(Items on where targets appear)
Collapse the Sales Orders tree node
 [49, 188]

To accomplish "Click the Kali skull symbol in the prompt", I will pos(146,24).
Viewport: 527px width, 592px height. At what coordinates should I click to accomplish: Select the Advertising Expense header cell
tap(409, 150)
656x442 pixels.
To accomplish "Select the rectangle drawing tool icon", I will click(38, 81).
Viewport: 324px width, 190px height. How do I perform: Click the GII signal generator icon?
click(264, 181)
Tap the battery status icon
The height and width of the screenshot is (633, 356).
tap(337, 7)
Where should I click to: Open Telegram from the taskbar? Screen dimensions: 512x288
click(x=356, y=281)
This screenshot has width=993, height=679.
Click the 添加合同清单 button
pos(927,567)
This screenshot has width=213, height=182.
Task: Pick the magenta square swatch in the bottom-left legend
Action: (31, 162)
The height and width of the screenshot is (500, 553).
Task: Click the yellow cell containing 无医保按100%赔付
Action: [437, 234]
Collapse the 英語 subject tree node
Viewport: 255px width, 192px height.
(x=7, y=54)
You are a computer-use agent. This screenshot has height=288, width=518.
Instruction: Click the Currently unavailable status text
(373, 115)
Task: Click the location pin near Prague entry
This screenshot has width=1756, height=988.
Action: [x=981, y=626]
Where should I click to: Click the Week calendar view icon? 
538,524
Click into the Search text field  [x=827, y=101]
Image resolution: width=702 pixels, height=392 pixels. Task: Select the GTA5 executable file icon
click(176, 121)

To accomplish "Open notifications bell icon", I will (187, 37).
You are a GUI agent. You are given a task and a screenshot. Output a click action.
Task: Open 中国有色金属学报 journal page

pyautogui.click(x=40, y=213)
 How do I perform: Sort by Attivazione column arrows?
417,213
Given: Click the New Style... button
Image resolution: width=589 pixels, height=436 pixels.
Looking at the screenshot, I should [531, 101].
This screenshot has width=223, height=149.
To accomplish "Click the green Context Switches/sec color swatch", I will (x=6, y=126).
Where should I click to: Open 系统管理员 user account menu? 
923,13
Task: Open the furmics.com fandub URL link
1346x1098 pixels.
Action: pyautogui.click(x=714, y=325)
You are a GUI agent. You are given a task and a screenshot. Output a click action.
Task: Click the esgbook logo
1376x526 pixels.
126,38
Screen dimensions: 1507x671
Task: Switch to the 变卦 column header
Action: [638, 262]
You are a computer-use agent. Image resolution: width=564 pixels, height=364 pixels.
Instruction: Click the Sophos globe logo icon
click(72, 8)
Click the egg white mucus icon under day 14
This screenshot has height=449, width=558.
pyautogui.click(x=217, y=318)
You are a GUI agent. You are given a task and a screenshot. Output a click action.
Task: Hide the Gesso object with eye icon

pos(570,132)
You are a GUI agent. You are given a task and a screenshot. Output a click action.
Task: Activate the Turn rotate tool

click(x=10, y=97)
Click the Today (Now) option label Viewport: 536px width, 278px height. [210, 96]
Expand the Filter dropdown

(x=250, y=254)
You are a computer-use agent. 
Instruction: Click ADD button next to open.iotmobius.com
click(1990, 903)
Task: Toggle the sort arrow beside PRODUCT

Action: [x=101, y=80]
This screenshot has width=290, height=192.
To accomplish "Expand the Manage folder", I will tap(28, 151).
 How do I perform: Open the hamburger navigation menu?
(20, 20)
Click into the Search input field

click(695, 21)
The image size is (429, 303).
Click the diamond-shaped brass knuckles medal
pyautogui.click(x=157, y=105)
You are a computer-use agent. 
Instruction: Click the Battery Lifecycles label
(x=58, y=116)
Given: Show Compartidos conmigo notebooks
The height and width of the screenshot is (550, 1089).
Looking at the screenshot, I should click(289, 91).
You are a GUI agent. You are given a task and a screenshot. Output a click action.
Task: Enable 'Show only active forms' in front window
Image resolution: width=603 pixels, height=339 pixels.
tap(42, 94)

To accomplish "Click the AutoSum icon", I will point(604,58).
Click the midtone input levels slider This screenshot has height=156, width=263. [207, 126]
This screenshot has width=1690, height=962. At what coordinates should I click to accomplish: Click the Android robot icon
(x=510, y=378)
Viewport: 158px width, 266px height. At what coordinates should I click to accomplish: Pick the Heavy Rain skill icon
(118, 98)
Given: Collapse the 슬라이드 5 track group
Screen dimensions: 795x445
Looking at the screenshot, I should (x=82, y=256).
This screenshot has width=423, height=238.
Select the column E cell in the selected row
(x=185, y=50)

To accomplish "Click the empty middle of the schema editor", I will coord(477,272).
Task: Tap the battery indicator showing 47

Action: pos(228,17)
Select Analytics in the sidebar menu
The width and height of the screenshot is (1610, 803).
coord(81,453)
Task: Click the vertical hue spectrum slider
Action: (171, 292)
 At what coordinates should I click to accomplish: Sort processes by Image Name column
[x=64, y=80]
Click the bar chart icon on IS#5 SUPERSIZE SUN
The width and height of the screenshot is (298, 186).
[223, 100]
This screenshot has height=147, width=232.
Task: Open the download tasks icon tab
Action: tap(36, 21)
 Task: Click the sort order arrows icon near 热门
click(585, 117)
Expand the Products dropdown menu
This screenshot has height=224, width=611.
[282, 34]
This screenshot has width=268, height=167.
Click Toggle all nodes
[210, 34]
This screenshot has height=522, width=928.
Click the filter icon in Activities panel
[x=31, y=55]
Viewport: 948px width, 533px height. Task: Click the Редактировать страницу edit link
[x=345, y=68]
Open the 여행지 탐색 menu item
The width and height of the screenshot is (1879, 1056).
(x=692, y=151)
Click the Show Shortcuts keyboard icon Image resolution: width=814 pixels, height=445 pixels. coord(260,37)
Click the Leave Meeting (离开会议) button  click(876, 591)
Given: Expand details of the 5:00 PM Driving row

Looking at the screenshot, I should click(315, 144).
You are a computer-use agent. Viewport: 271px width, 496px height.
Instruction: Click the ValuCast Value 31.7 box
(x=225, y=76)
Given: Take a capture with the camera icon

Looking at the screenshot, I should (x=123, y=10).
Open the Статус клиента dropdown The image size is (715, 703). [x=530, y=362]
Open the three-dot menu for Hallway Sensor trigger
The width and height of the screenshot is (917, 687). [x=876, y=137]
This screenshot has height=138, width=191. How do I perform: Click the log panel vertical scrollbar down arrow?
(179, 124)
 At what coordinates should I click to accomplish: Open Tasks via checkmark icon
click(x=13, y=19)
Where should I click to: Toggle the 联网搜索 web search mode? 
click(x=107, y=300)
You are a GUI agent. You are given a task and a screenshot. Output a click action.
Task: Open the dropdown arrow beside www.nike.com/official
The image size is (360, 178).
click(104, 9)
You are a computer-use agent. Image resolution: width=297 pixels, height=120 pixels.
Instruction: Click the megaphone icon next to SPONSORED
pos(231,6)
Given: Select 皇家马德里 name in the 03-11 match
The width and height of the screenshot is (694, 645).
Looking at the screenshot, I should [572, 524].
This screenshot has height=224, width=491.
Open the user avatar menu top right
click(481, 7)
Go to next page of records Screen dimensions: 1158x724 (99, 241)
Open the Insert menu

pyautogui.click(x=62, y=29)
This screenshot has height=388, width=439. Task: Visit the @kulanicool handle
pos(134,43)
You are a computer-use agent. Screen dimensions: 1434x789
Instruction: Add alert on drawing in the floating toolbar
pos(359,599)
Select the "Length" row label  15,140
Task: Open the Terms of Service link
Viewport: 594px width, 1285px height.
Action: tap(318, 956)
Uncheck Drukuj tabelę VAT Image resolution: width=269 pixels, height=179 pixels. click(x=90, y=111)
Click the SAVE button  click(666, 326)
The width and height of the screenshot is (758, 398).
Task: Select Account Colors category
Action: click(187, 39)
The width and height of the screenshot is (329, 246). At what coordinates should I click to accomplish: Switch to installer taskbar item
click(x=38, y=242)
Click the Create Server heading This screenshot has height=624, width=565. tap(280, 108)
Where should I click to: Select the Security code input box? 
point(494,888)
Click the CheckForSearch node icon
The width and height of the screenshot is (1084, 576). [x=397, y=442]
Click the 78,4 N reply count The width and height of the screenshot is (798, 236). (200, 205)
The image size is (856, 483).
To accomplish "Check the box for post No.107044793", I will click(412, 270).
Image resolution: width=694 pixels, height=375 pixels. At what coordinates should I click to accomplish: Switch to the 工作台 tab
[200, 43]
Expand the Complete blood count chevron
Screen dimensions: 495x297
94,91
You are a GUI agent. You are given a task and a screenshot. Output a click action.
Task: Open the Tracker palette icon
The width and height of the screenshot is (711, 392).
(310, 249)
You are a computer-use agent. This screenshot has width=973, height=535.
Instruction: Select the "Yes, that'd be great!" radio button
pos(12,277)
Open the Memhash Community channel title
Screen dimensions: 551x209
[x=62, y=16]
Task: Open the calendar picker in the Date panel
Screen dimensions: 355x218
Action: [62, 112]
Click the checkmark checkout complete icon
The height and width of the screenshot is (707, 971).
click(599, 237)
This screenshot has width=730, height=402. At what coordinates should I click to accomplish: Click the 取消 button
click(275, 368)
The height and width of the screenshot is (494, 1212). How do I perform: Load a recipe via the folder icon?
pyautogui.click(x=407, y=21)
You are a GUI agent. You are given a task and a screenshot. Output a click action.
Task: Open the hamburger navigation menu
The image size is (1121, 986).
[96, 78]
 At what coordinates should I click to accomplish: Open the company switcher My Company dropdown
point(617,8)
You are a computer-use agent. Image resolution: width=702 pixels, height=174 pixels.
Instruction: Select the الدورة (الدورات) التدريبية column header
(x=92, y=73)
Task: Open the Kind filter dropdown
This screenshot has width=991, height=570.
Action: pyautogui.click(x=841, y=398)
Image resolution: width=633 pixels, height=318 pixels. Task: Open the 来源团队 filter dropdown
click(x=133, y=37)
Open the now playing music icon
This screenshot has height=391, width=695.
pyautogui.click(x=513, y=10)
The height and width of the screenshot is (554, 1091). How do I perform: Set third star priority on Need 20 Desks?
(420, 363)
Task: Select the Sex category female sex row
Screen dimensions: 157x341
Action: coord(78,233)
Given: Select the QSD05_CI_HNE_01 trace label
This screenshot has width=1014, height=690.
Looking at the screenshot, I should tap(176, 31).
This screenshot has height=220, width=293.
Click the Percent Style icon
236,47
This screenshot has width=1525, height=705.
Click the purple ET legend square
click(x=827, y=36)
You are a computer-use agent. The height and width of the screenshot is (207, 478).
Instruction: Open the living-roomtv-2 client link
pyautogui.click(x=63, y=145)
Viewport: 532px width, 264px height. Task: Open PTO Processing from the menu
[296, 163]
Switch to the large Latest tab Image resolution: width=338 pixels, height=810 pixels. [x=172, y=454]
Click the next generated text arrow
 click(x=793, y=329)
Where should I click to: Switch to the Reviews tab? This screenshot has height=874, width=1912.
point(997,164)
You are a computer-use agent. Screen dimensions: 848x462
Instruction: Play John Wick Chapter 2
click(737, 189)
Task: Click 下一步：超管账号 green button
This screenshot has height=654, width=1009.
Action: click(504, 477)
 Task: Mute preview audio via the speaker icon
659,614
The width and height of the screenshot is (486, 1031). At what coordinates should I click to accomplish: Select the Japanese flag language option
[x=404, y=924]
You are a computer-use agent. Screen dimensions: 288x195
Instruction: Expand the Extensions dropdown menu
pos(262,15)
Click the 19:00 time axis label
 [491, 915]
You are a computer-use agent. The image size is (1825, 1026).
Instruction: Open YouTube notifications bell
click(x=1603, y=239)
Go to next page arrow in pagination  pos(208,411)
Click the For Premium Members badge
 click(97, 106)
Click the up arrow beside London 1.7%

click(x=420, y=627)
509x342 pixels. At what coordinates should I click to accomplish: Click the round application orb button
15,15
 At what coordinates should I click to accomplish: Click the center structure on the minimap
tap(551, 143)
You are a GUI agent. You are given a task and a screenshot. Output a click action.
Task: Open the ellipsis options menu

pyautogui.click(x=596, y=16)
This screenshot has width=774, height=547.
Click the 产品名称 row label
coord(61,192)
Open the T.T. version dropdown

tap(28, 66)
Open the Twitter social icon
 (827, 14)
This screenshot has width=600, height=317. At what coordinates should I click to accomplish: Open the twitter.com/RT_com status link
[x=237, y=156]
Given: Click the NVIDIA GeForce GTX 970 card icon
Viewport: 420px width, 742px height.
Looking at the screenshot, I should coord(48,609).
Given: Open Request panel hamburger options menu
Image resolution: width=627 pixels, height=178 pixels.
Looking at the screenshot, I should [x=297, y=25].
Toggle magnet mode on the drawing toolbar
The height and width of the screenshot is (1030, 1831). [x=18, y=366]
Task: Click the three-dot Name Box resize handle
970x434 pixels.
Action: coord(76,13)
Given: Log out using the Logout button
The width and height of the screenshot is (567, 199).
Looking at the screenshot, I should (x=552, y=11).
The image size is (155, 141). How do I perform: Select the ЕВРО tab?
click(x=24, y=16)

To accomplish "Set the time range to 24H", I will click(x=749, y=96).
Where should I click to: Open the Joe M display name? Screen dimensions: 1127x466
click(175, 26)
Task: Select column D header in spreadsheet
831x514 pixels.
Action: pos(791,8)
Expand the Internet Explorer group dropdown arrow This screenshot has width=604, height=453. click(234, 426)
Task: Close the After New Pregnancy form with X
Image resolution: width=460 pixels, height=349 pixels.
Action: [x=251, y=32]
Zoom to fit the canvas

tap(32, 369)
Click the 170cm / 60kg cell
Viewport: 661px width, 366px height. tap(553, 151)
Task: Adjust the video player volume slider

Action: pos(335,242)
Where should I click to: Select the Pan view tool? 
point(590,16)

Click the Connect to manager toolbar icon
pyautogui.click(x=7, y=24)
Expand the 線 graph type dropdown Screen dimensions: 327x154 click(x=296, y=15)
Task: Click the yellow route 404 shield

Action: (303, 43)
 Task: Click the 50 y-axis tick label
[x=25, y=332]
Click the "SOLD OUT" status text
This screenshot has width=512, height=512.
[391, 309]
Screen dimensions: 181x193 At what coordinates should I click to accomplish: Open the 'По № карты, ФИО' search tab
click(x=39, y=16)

■ Task objective ■
Give the lines again from the start of the items up to and including the line with "Looking at the screenshot, I should [531, 101].", swapping "Where should I click to" for "Where do I click to" and leaving everything else unchanged.

■ Written solution ■
Collapse the Sales Orders tree node
 [49, 188]

To accomplish "Click the Kali skull symbol in the prompt", I will pos(146,24).
Viewport: 527px width, 592px height. At what coordinates should I click to accomplish: Select the Advertising Expense header cell
tap(409, 150)
656x442 pixels.
To accomplish "Select the rectangle drawing tool icon", I will click(38, 81).
Viewport: 324px width, 190px height. How do I perform: Click the GII signal generator icon?
click(264, 181)
Tap the battery status icon
The height and width of the screenshot is (633, 356).
tap(337, 7)
Where do I click to: Open Telegram from the taskbar? Screen dimensions: 512x288
click(x=356, y=281)
This screenshot has width=993, height=679.
Click the 添加合同清单 button
pos(927,567)
This screenshot has width=213, height=182.
Task: Pick the magenta square swatch in the bottom-left legend
Action: (31, 162)
The height and width of the screenshot is (500, 553).
Task: Click the yellow cell containing 无医保按100%赔付
Action: [437, 234]
Collapse the 英語 subject tree node
Viewport: 255px width, 192px height.
(x=7, y=54)
You are a computer-use agent. This screenshot has height=288, width=518.
Instruction: Click the Currently unavailable status text
(373, 115)
Task: Click the location pin near Prague entry
This screenshot has width=1756, height=988.
Action: [x=981, y=626]
Where do I click to: Click the Week calendar view icon? 
538,524
Click into the Search text field  [x=827, y=101]
Image resolution: width=702 pixels, height=392 pixels. Task: Select the GTA5 executable file icon
click(176, 121)

To accomplish "Open notifications bell icon", I will (187, 37).
You are a GUI agent. You are given a task and a screenshot. Output a click action.
Task: Open 中国有色金属学报 journal page

pyautogui.click(x=40, y=213)
 How do I perform: Sort by Attivazione column arrows?
417,213
Given: Click the New Style... button
Image resolution: width=589 pixels, height=436 pixels.
Looking at the screenshot, I should [531, 101].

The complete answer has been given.